=== Material for this exercise ===

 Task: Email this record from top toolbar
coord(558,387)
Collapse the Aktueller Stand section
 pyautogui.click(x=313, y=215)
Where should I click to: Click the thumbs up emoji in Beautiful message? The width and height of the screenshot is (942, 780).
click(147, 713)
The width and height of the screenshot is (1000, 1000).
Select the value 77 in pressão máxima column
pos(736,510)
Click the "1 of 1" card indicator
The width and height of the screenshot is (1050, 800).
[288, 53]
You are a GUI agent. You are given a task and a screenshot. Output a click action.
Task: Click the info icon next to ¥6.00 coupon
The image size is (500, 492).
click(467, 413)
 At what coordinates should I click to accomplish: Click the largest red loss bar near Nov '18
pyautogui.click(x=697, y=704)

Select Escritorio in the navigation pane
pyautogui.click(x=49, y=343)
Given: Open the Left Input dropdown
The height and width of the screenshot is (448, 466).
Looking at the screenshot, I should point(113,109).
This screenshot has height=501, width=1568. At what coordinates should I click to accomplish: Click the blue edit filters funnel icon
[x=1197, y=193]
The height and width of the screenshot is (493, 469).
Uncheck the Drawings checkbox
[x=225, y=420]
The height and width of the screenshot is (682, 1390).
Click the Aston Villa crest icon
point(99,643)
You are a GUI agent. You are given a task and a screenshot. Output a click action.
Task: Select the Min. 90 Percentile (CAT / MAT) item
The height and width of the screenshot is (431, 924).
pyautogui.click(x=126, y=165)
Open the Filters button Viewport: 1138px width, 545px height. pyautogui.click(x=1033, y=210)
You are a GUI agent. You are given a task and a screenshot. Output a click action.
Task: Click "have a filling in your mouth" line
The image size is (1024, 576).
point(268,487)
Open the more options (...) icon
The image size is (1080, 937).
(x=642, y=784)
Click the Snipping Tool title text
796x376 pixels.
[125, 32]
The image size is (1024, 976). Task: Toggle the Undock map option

===

• [Exercise instructions] All the data above should be set down a second time, exactly.

• [Solution to this task]
 Task: Email this record from top toolbar
coord(558,387)
Collapse the Aktueller Stand section
 pyautogui.click(x=313, y=215)
Where should I click to: Click the thumbs up emoji in Beautiful message? The width and height of the screenshot is (942, 780).
click(147, 713)
The width and height of the screenshot is (1000, 1000).
Select the value 77 in pressão máxima column
pos(736,510)
Click the "1 of 1" card indicator
The width and height of the screenshot is (1050, 800).
[288, 53]
You are a GUI agent. You are given a task and a screenshot. Output a click action.
Task: Click the info icon next to ¥6.00 coupon
The image size is (500, 492).
click(467, 413)
 At what coordinates should I click to accomplish: Click the largest red loss bar near Nov '18
pyautogui.click(x=697, y=704)

Select Escritorio in the navigation pane
pyautogui.click(x=49, y=343)
Given: Open the Left Input dropdown
The height and width of the screenshot is (448, 466).
Looking at the screenshot, I should point(113,109).
This screenshot has height=501, width=1568. At what coordinates should I click to accomplish: Click the blue edit filters funnel icon
[x=1197, y=193]
The height and width of the screenshot is (493, 469).
Uncheck the Drawings checkbox
[x=225, y=420]
The height and width of the screenshot is (682, 1390).
Click the Aston Villa crest icon
point(99,643)
You are a GUI agent. You are given a task and a screenshot. Output a click action.
Task: Select the Min. 90 Percentile (CAT / MAT) item
The height and width of the screenshot is (431, 924).
pyautogui.click(x=126, y=165)
Open the Filters button Viewport: 1138px width, 545px height. pyautogui.click(x=1033, y=210)
You are a GUI agent. You are given a task and a screenshot. Output a click action.
Task: Click "have a filling in your mouth" line
The image size is (1024, 576).
point(268,487)
Open the more options (...) icon
The image size is (1080, 937).
(x=642, y=784)
Click the Snipping Tool title text
796x376 pixels.
[125, 32]
The image size is (1024, 976). Task: Toggle the Undock map option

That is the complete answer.